■ Written task 1 ■
Reproduce the whole piece on Fadwa Suleiman below word for word.

There is plenty of meanings to the immense emotional outcry, the grief, the bewailing and the eulogies we are witnessing today over Fadwa Suleiman. The sorrow seems to exceed mourning Fadwa alone, and lets out a lamentation over Syria and its fate; our dreams and slogans, and what should have been but was not. Reality now is that which should never have been; the negation of all what Fadwa has voiced, believed and fought for.
Away from disheartening sentiments that permeated much of what has been written -- a rightful and worthy farewell of a woman we failed to give sufficient credit -- two matters come to mind, both raising the need to understand our narrative and to move from reaction to action. If we were to be truly faithful to the ideal Fadwa had long held, then we should act and rebuild hope again. This is the best way to keep our dearly departed’s memory alive, and to redeem ourselves of the faults we have all committed.
Fadwa was a symbol of peaceful civil struggle; a rejection of militarization and boundless search for civil action’s potential. This struggle perseveres against tyranny by accumulating hope, garnering experience and maintaining faith in humanity, and by believing unequivocally that tyranny can be dismantled with galvanized minds and united wills. History shall not shut its window, and the possibility for action remains no matter how far darkness pervades.
Today, as the era of violent action nears an end, and after it became evident that guns alone are incapable of victory, the question of peaceful struggle arises again. Discussing the failures of armed resistance is not the purpose of this piece, nor is comparing it to peaceful resistance towards which the author of these lines does not hide his bias. That discussion has been outdated by the passing of time and events on the ground. The question we need to ask ourselves today is, why has peaceful struggle in Syria not survived?

(Rows from a dataset)

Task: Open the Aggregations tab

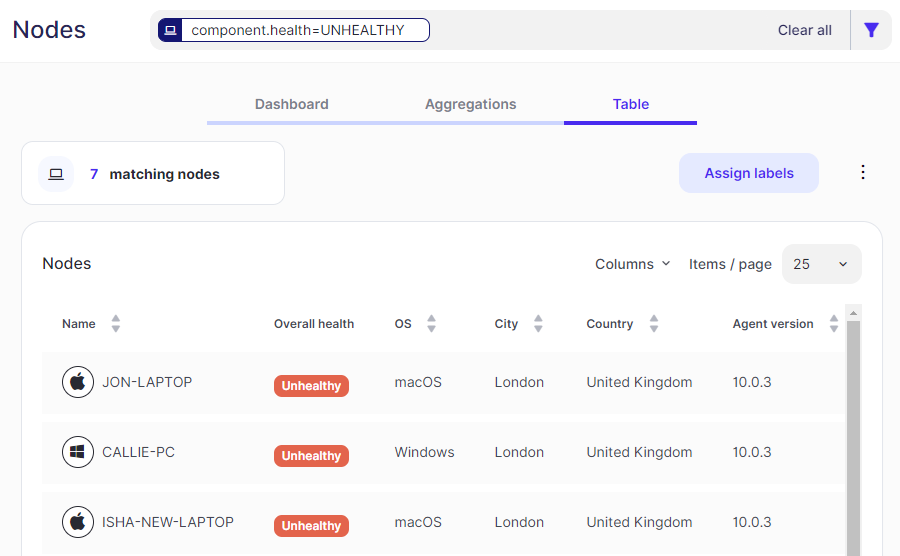Action: [x=470, y=104]
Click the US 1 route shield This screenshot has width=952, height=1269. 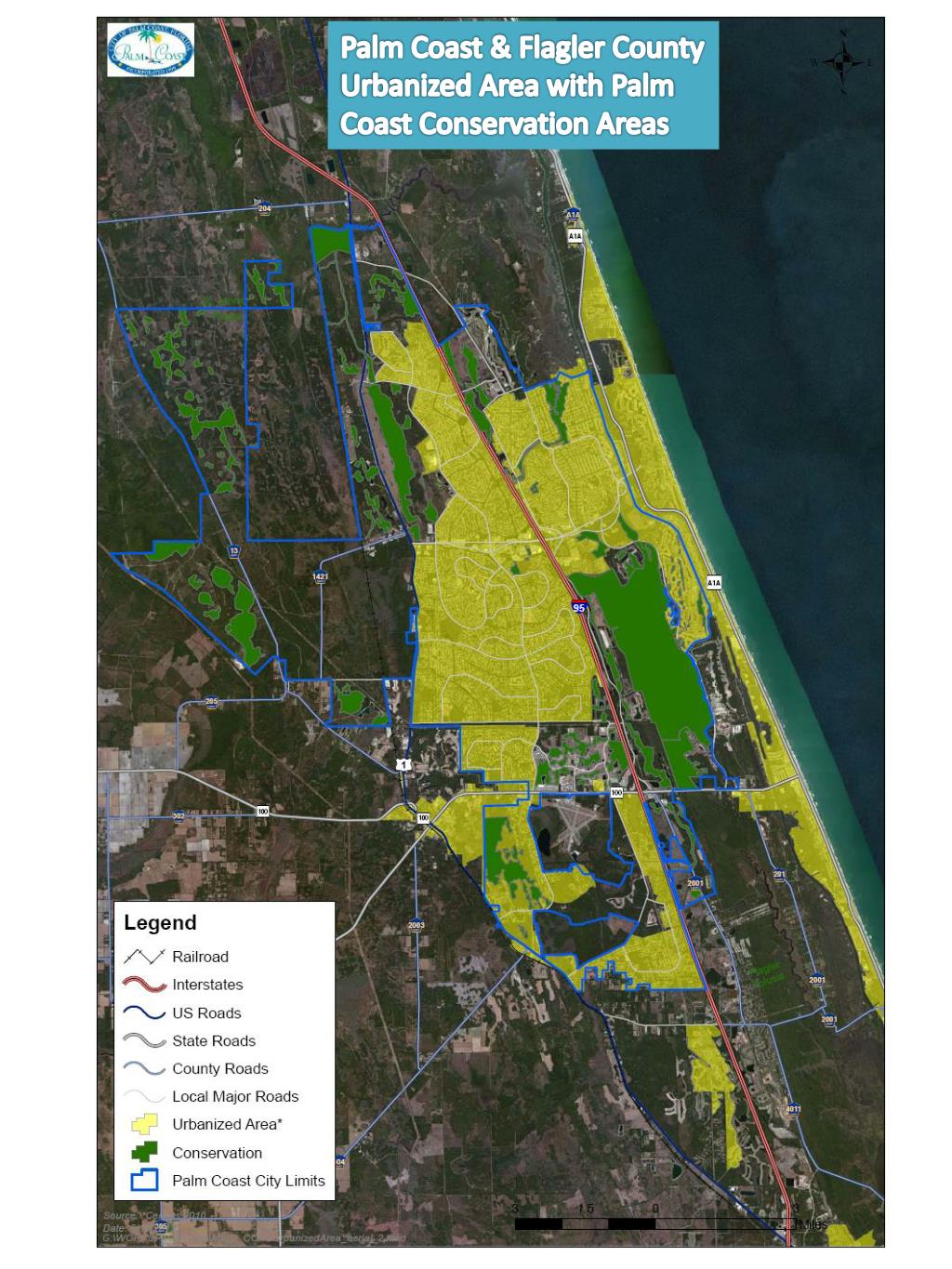[403, 764]
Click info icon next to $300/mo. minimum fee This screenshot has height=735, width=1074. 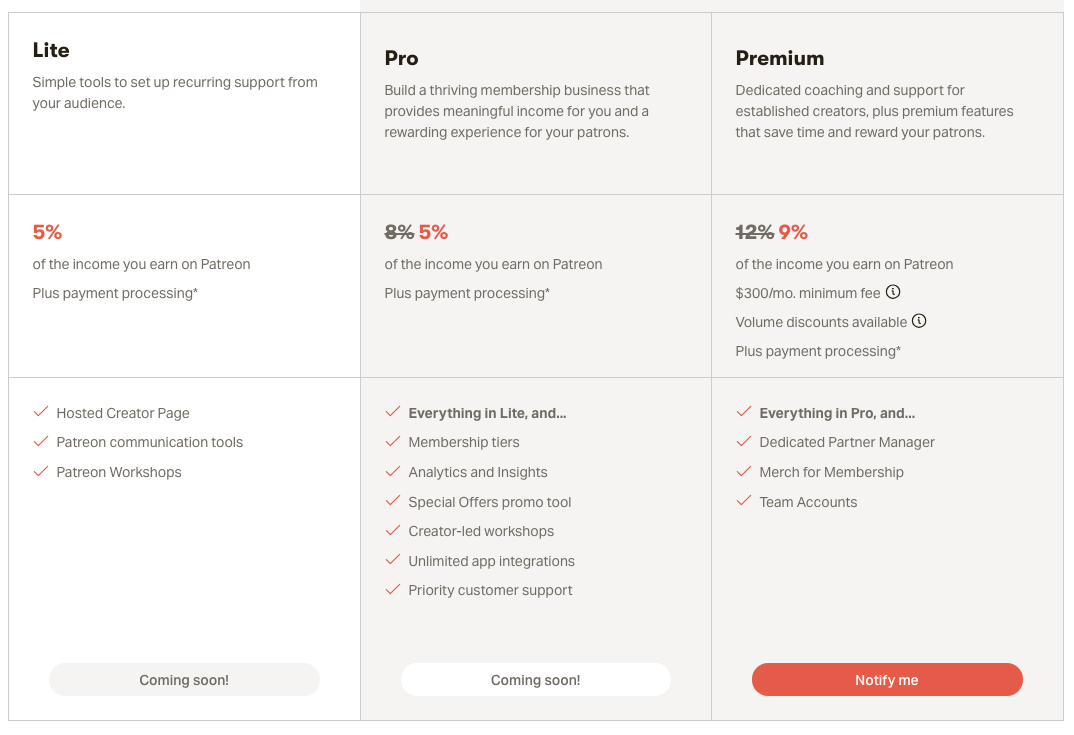pos(893,293)
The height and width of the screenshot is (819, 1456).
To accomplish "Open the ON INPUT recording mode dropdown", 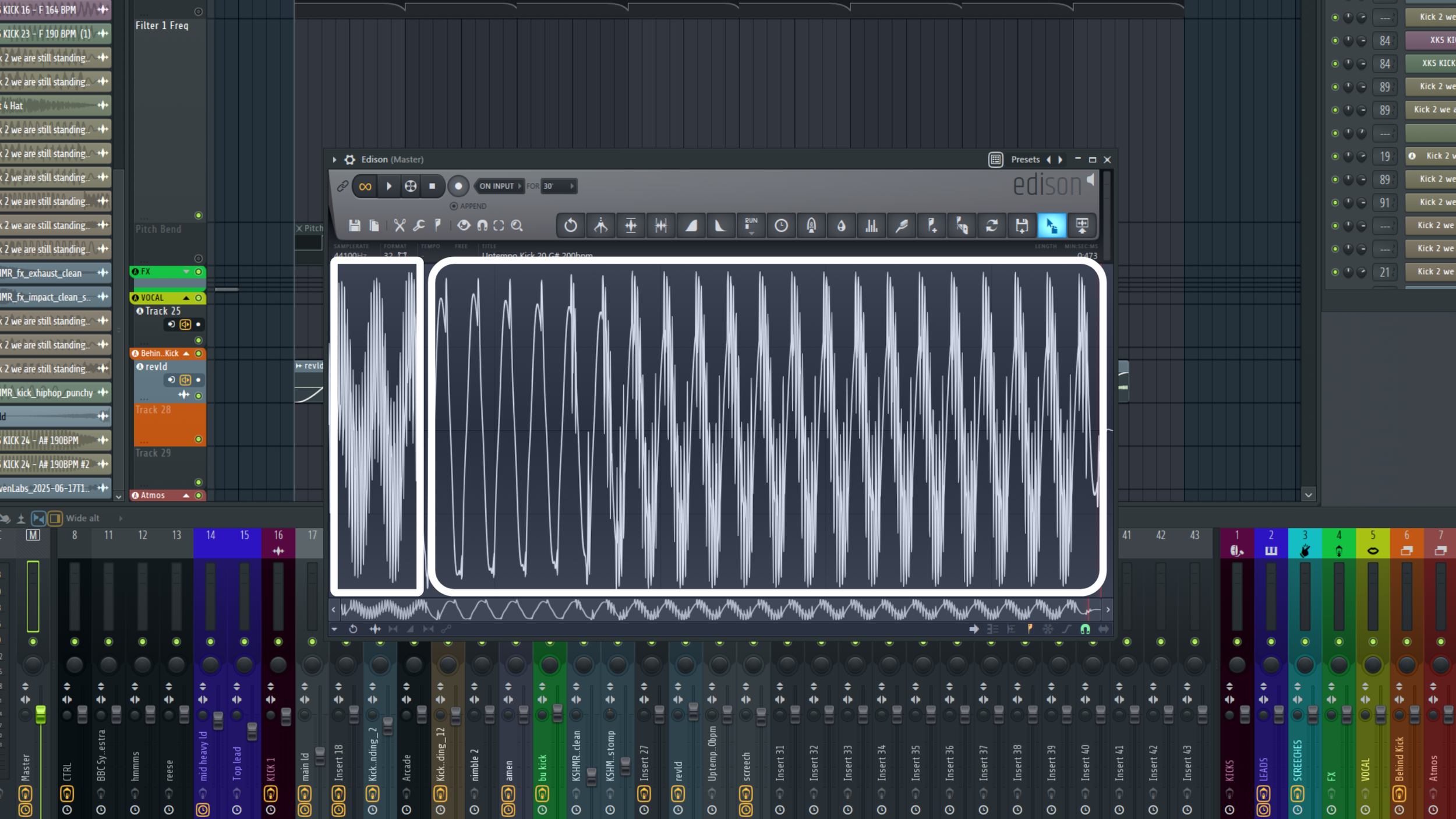I will tap(500, 186).
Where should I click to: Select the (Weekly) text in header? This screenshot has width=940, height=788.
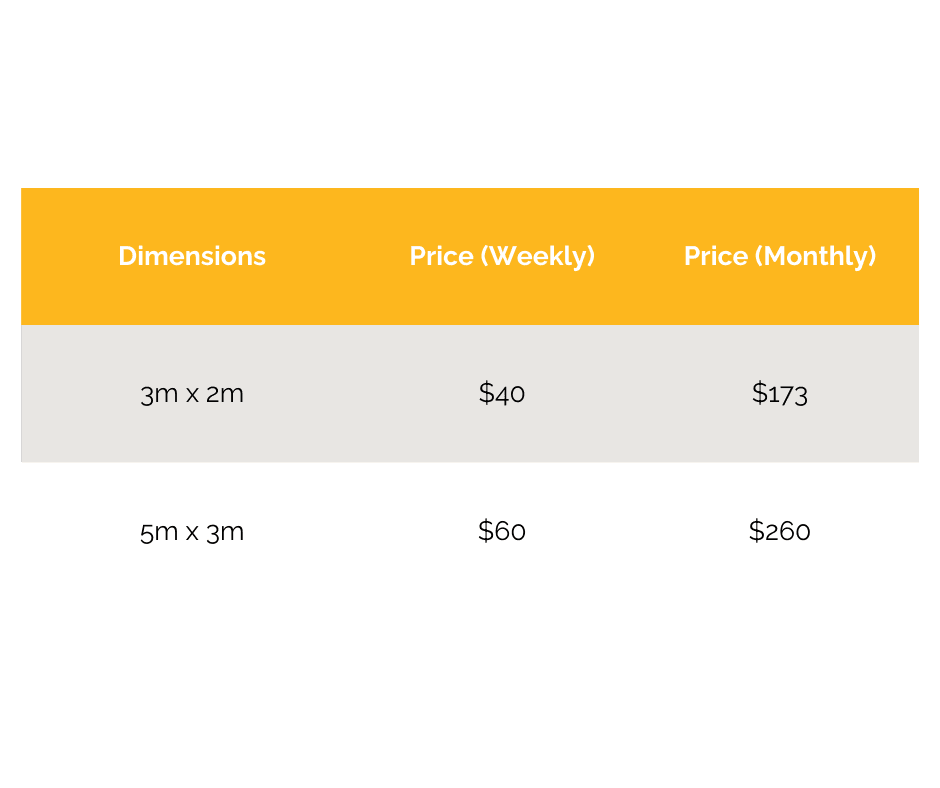tap(538, 256)
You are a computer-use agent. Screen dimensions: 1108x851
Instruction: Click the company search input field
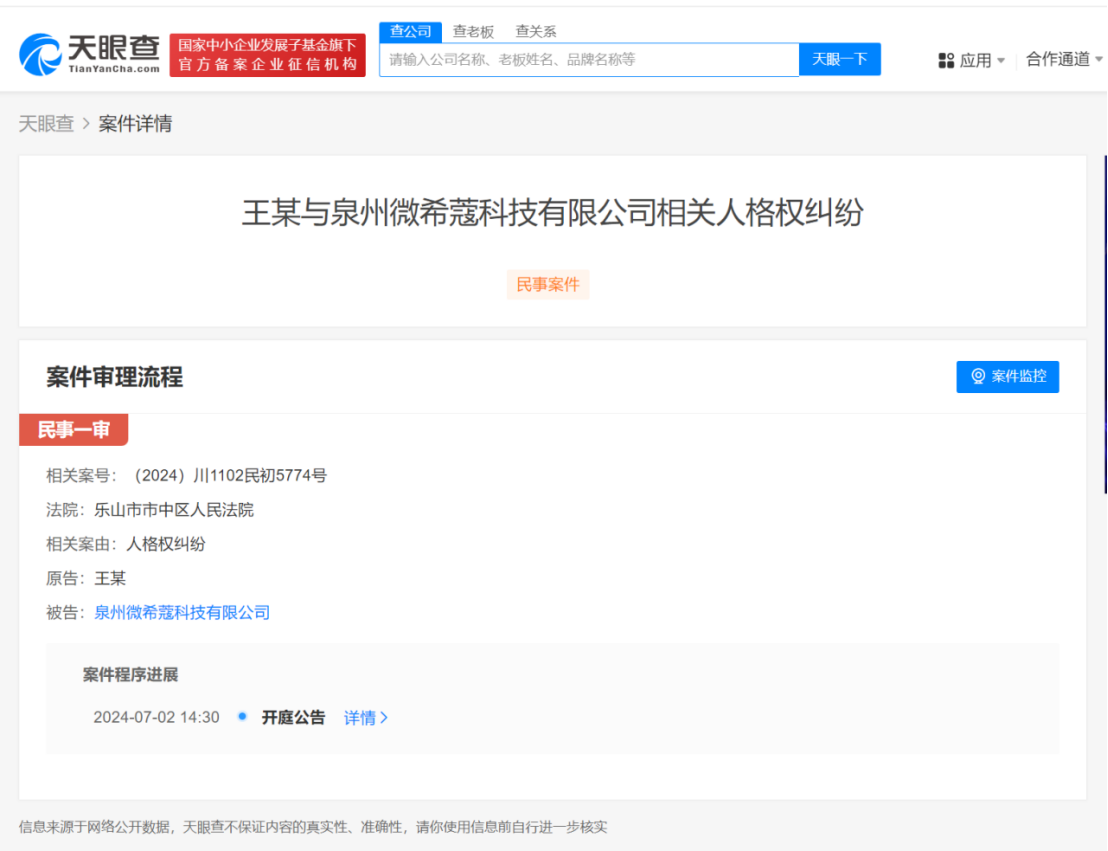[589, 59]
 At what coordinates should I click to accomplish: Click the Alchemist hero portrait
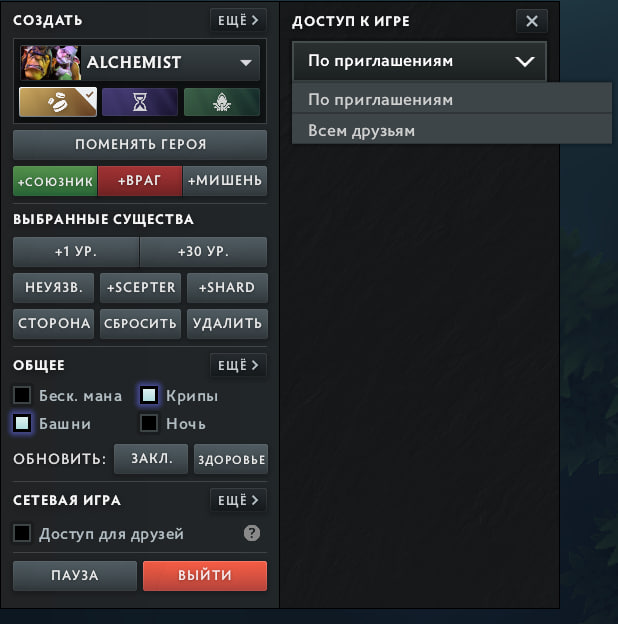pyautogui.click(x=51, y=62)
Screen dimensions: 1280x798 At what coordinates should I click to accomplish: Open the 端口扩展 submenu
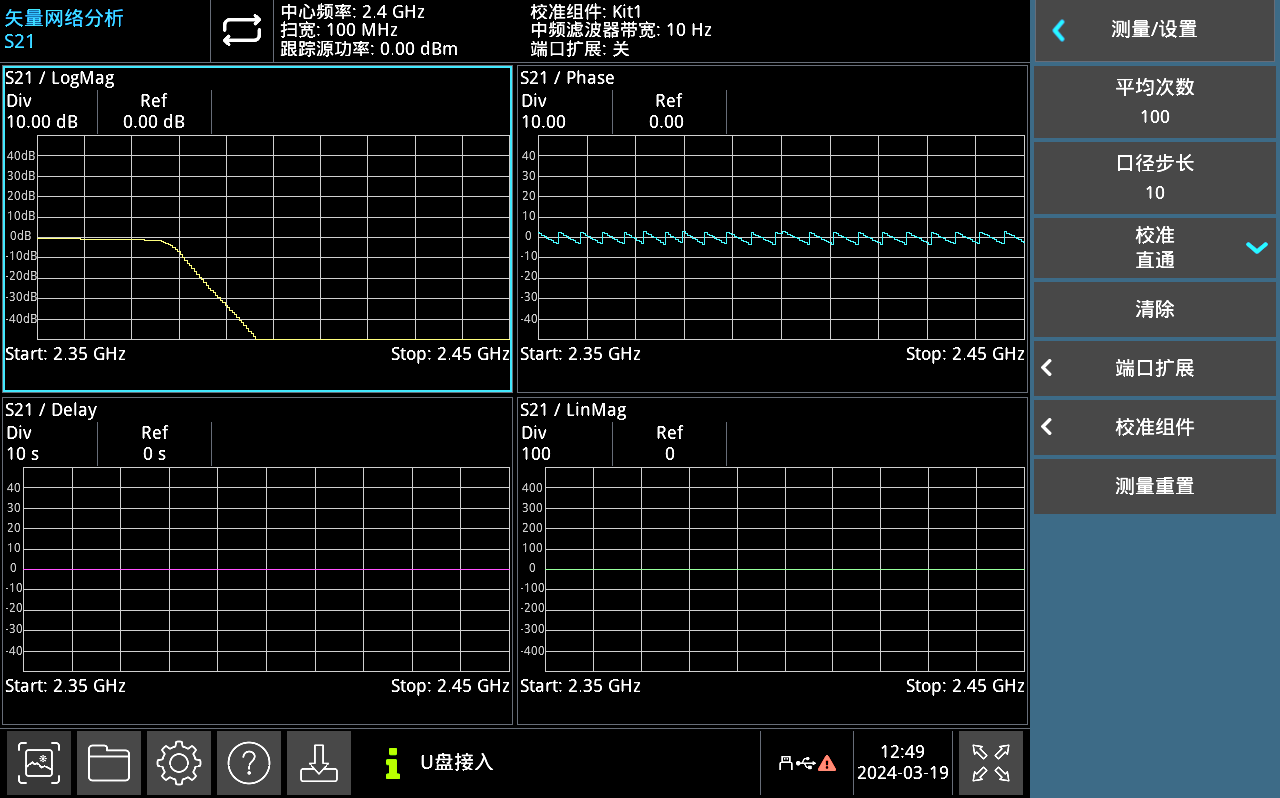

■ Written task 2 ■
Count the lines of the rows above that contain the word "what", treating case as significant, and reply with only the number.

■ Solution 1 ■
There is plenty of meanings to the immense emotional outcry, the grief, the bewailing and the eulogies we are witnessing today over Fadwa Suleiman. The sorrow seems to exceed mourning Fadwa alone, and lets out a lamentation over Syria and its fate; our dreams and slogans, and what should have been but was not. Reality now is that which should never have been; the negation of all what Fadwa has voiced, believed and fought for.
Away from disheartening sentiments that permeated much of what has been written -- a rightful and worthy farewell of a woman we failed to give sufficient credit -- two matters come to mind, both raising the need to understand our narrative and to move from reaction to action. If we were to be truly faithful to the ideal Fadwa had long held, then we should act and rebuild hope again. This is the best way to keep our dearly departed’s memory alive, and to redeem ourselves of the faults we have all committed.
Fadwa was a symbol of peaceful civil struggle; a rejection of militarization and boundless search for civil action’s potential. This struggle perseveres against tyranny by accumulating hope, garnering experience and maintaining faith in humanity, and by believing unequivocally that tyranny can be dismantled with galvanized minds and united wills. History shall not shut its window, and the possibility for action remains no matter how far darkness pervades.
Today, as the era of violent action nears an end, and after it became evident that guns alone are incapable of victory, the question of peaceful struggle arises again. Discussing the failures of armed resistance is not the purpose of this piece, nor is comparing it to peaceful resistance towards which the author of these lines does not hide his bias. That discussion has been outdated by the passing of time and events on the ground. The question we need to ask ourselves today is, why has peaceful struggle in Syria not survived?

■ Solution 2 ■
2